Almost half of Canadians know so little about a proposed free-trade deal with Pacific Rim countries that they don’t have any opinion on whether it would be good for Canada, says a new poll.

But we’ve come a long way from the heated debates over the first free-trade deal signed with the U.S. more than 25 years ago, and Canadians are generally accepting of such deals, says the survey released Wednesday by the Angus Reid Institute.

“When nearly half of Canadians say they don’t know enough about a big agreement to render an opinion, that is significant,” says Shachi Kurl, senior vice-president at Angus Reid.

Earlier this month, the public research group conducted an online survey of 1,475 people who have signed up to participate in their forum.

Forty-eight per cent felt they didn’t know enough to form an opinion. Of the 52 per cent who did have an opinion, four out of five were in favour.

“There is very little awareness of the issue,” Kurl tells Yahoo Canada News.

But overall, forum members appear to be increasingly supportive of trade deals, the poll found.

“We’re much more embracing of trade than we were a generation ago,” Kurl says.

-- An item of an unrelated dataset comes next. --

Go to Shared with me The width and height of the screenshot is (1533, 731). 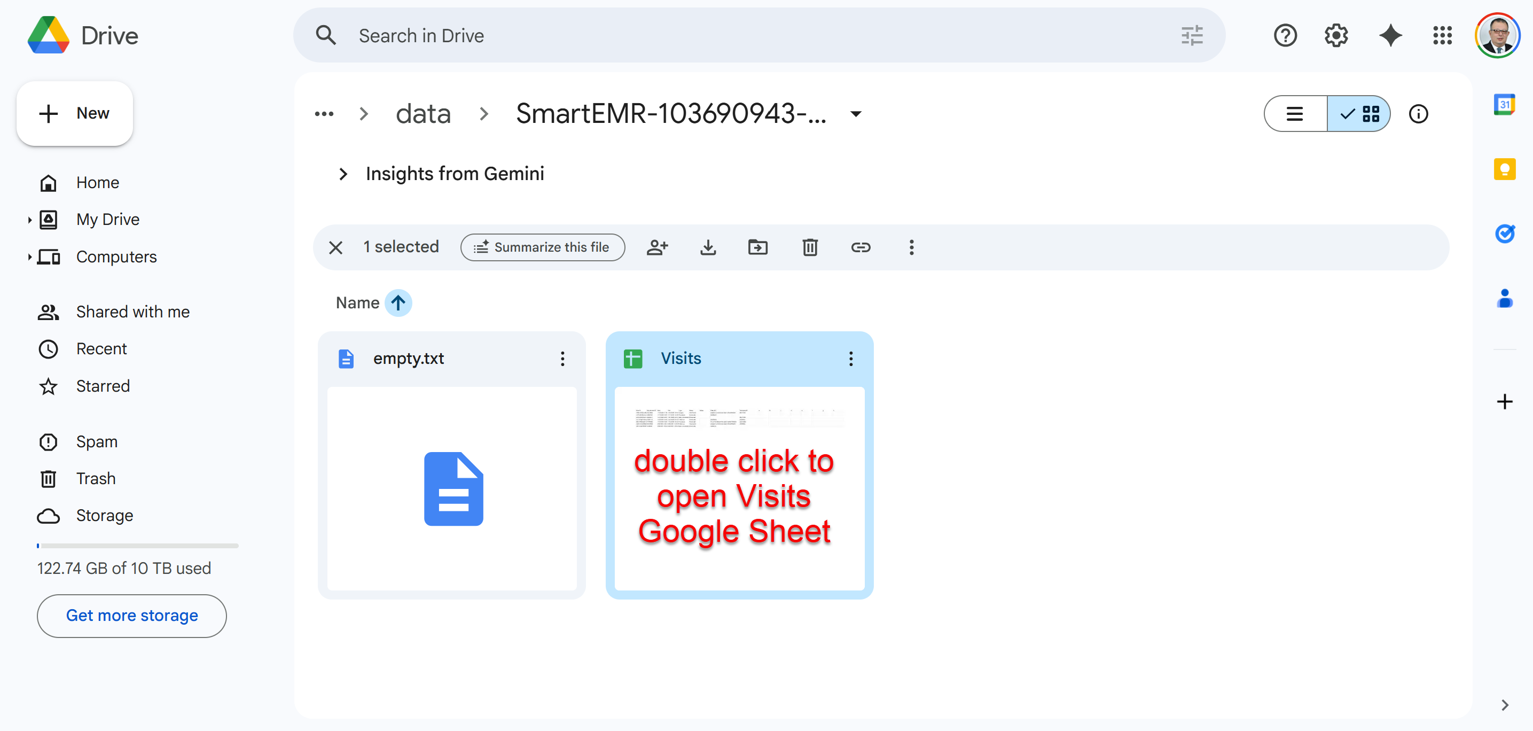tap(132, 311)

“If you go back to things like the free-trade agreement in 1988, it was a big national debate at that time. And we’ve become a country that broadly and cautiously says free trade is a good thing or an OK thing.”

Preferred trade partners

Traditional trading partners the United States and the European Union still top the list of preferred trade partners, by 49 per cent and 48 per cent of respondents, respectively. Last year they garnered 36 per cent and 37 per cent.

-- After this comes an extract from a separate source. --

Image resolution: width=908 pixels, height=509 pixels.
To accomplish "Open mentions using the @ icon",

“When things are going not so great south of the border, we hear a lot of conversation about how we need to take all of our eggs out of this one basket and look at diversifying and look at trading in new markets,” she says. “As we see the U.S. starting to look like it’s rebounding and looking a little bit better, it may be that there is a bit more of a swing back to saying ‘let’s stick with our biggest trading partner.’”

Of other potential partners, poll participants favoured China over South and Central America or India.

Forty per cent favoured enhanced trade with China, placing it third among prospective partners. Last year that figure was 34 per cent.

Groups including the Council of Canadians and Doctors Without Borders oppose the Trans-Pacific Patnership.

Deals like the TPP “are of modest to insignificant economic value to the country and which put important environmental, social and job-creation policies at risk at home and abroad,” the council wrote in its submission to government on the agreement.

But the agreement does have significant support.

“The TPP can ensure that North Americans aren’t stuck on the outside, looking in as rapidly growing Asian economies pursue new trade accords among themselves,” chamber president Perrin Beatty said two years ago when the deal was first “nearing completion.”

The deal has not been finalized. Officials were scheduled to meet this month in Maryland.

The partnership involves 12 countries: Australia, Brunei Darussalam, Canada, Chile, Japan, Malaysia, Mexico, New Zealand, Peru, Singapore, the United States and Vietnam.

The federal government says those countries represent a market of 792 million people and a combined GDP of $28.1 trillion - close to 40 per cent of the world economy.

Because it is an online poll, there is no margin of error on the Angus Reid Institute poll. For comparison, a traditional survey of this size would carry a margin of error of plus or minus 2.6 percentage points, 19 times out of 20.